• Task to carry out
Which lines of the entries below hold the word "Hyundai"? Report each of them.

• Input data
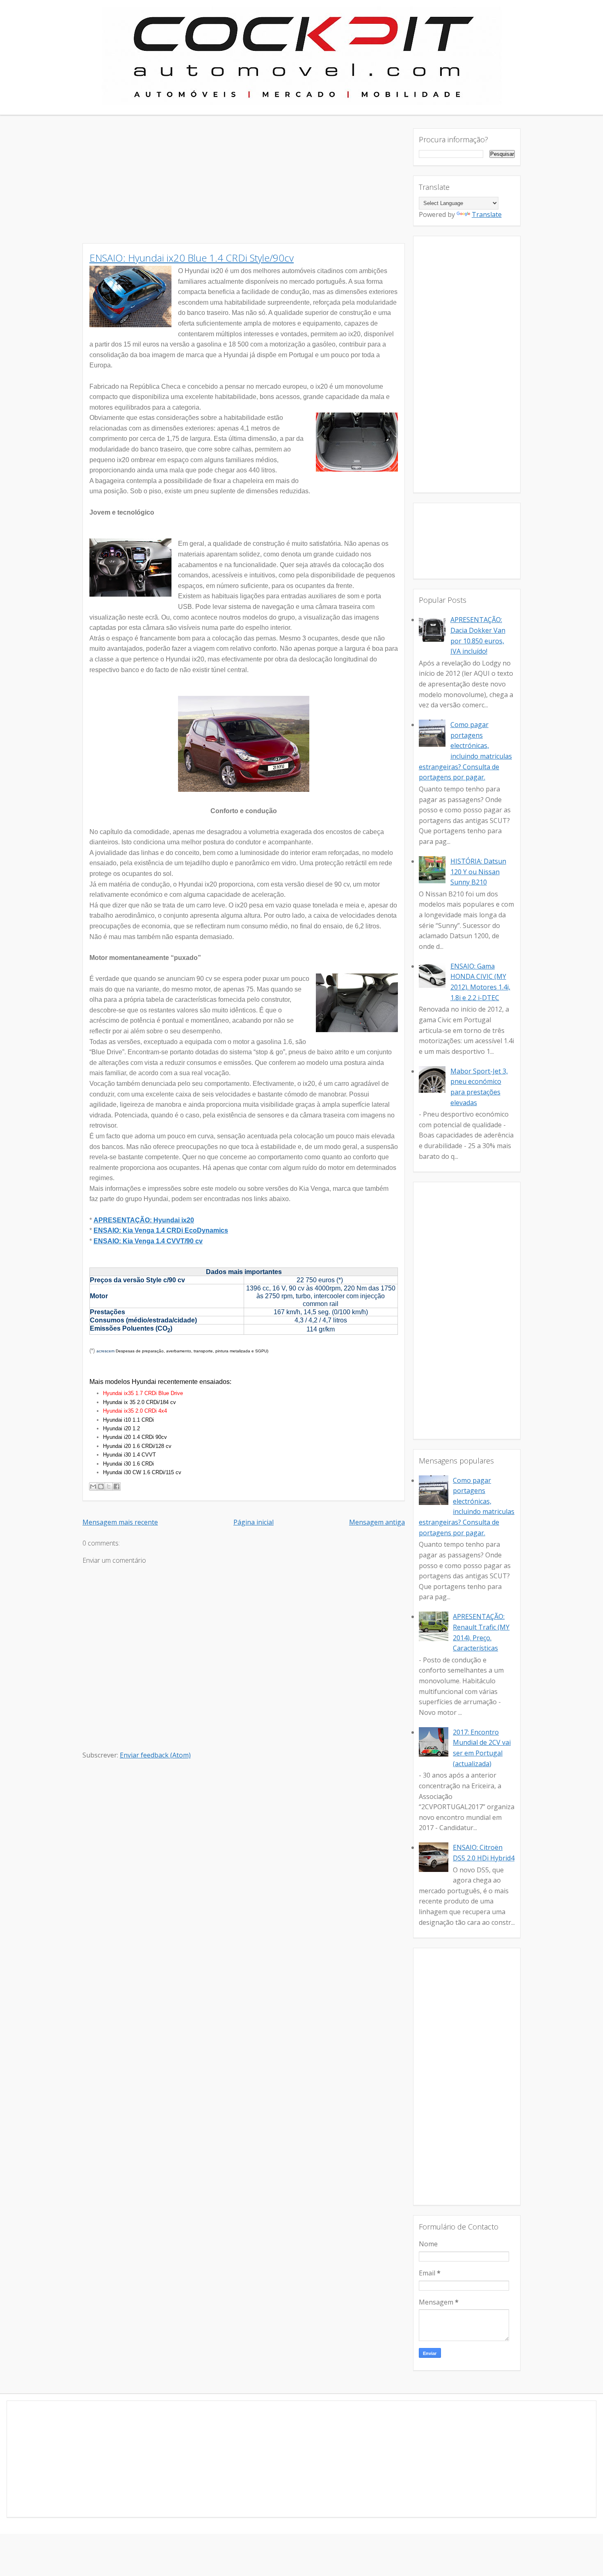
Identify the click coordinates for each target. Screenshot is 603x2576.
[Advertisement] (243, 185)
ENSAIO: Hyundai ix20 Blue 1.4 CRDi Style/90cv (191, 257)
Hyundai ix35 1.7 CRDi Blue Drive (143, 1393)
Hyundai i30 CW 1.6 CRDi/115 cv (142, 1472)
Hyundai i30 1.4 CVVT (129, 1455)
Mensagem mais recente (120, 1522)
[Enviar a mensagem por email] (93, 1486)
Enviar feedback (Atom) (155, 1755)
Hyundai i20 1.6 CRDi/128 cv (138, 1446)
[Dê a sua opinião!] (101, 1486)
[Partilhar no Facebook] (116, 1486)
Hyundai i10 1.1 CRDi (128, 1420)
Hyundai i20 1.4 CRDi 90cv (135, 1437)
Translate (487, 214)
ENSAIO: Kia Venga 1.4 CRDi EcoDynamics (161, 1230)
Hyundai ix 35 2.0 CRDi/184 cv (139, 1402)
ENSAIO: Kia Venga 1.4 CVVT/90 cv (148, 1241)
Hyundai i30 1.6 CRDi (128, 1464)
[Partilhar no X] (109, 1486)
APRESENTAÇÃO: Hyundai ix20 (144, 1220)
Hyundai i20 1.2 (121, 1428)
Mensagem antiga (377, 1522)
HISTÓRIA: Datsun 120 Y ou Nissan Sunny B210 (478, 872)
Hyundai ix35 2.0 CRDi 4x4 (135, 1411)
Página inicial (253, 1522)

• Your response
ENSAIO: Hyundai ix20 Blue 1.4 CRDi Style/90cv (191, 257)
Hyundai ix35 1.7 CRDi Blue Drive (143, 1393)
Hyundai i30 CW 1.6 CRDi/115 cv (142, 1472)
Hyundai i30 1.4 CVVT (129, 1455)
Hyundai i20 1.6 CRDi/128 cv (138, 1446)
Hyundai i10 1.1 CRDi (128, 1420)
Hyundai i20 1.4 CRDi 90cv (135, 1437)
Hyundai ix 35 2.0 CRDi/184 cv (139, 1402)
Hyundai i30 1.6 CRDi (128, 1464)
APRESENTAÇÃO: Hyundai ix20 (144, 1220)
Hyundai i20 1.2 (121, 1428)
Hyundai ix35 2.0 CRDi 4x4 (135, 1411)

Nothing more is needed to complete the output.